GIVEN PROBLEM —
Convert every line of the records into a JSON list of strings, with one string per line and no blank lines.
── RAW DATA ──
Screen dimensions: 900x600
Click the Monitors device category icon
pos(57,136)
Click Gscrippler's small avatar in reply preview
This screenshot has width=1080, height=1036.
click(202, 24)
───
COMPLETED TASK —
[
  "Screen dimensions: 900x600",
  "Click the Monitors device category icon",
  "pos(57,136)",
  "Click Gscrippler's small avatar in reply preview",
  "This screenshot has width=1080, height=1036.",
  "click(202, 24)"
]